Washington, Feb 2 : Do you fancy walking up walls like the Spiderman -- the hero of millions? Technological advances have a way of catching up with our childhood fantasies, sooner or later.

A palm-sized device invented by Cornell University researchers that uses water surface tension as an adhesive bond, just might make such a dizzying feat possible.

The rapid adhesion mechanism could lead to such applications as shoes or gloves that stick and unstick to walls, or Post-it-like notes that can bear loads, says Paul Steen, who invented it.

Steen, professor of chemical and biomolecular engineering at Cornell, designed it with Michael Vogel, former postdoctoral associate.

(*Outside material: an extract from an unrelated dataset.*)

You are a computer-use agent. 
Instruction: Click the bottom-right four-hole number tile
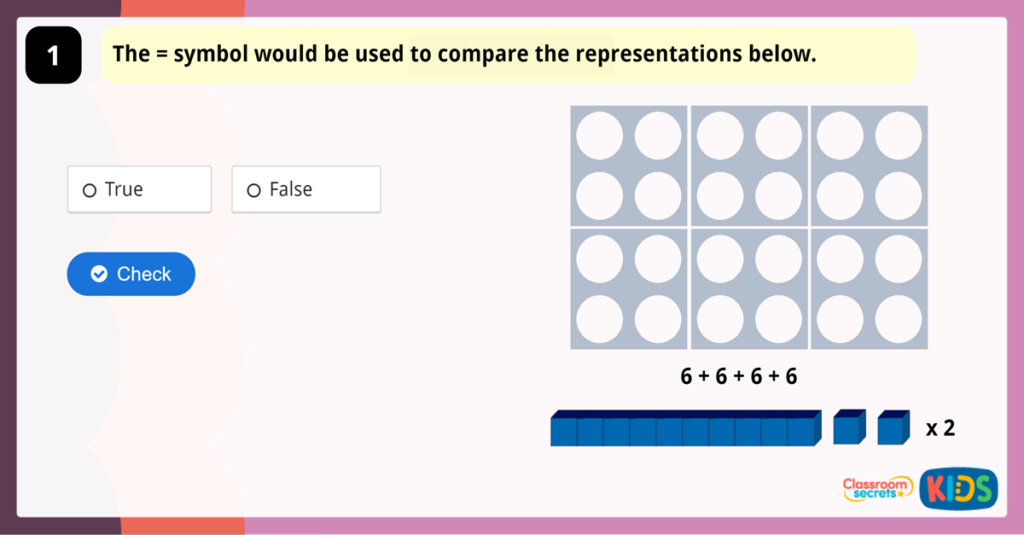[x=869, y=289]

The device is the result of inspiration drawn from a beetle native to Florida, which can adhere to a leaf with a force 100 times its own weight, yet also instantly detach itself.

The device consists of a flat plate patterned with holes, each a millionth of a metre. A bottom plate holds a liquid reservoir, and in the middle is another porous layer.

An electric field applied by a common nine-volt battery pumps water through the device and causes droplets to squeeze through the top layer.

The surface tension of the exposed droplets makes the device grip another surface - much the way two wet glass slides stick together.

"In our everyday experience, these forces are relatively weak," Steen said. "But if you make a lot of them and can control them, like the beetle does, you can get strong adhesion forces."

For example, one of the researchers' prototypes was made with about 1,000 300-micron-sized holes, and it can hold about 30 grams - more than 70 paper clips.

They found that as they scaled down the holes and packed more of them onto the device, the adhesion got stronger. They estimate, then, that a one-square-inch device with millions of 1-micron-sized holes could hold more than 15 pounds.

To turn the adhesion off, the electric field is simply reversed, and the water is pulled back through the pores, breaking the tiny "bridges" created between the device and the other surface by the individual droplets, said a Cornell release.

One of the biggest challenges in making these devices work, Steen said, was keeping the droplets from coalescing, as water droplets tend to do when they get close together. To solve this, they designed their pump to resist water flow while it's turned off.

These findings were published Monday online edition of the Proceedings of the National Academy of Sciences.